Exercise directions: Your answer should be the line containing "Click the 'Choose" and each line after it through the end of the data below, repeated exactly.

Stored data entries

# # #

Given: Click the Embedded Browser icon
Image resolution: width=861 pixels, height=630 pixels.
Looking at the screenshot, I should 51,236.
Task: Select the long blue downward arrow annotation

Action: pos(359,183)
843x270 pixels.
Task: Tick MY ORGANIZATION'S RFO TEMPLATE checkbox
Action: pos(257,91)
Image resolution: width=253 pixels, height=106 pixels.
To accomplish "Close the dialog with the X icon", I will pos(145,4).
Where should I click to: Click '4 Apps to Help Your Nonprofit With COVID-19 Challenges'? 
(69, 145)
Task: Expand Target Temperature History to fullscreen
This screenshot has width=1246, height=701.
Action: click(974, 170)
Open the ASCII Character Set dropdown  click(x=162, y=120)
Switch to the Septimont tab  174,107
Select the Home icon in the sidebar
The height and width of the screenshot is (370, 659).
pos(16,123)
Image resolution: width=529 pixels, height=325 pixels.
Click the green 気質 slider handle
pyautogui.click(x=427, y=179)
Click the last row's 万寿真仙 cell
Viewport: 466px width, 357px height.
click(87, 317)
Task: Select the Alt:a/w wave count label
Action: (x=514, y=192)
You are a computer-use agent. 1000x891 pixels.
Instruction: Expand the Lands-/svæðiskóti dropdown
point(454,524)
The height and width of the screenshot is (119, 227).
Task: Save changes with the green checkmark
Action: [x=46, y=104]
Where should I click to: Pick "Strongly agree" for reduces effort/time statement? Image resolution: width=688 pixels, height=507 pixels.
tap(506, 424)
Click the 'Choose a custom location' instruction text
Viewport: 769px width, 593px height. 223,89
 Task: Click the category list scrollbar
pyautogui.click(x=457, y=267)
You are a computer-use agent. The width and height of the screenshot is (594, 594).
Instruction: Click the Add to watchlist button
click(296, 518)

# # #

The answer:
Click the 'Choose a custom location' instruction text
Viewport: 769px width, 593px height. 223,89
 Task: Click the category list scrollbar
pyautogui.click(x=457, y=267)
You are a computer-use agent. The width and height of the screenshot is (594, 594).
Instruction: Click the Add to watchlist button
click(296, 518)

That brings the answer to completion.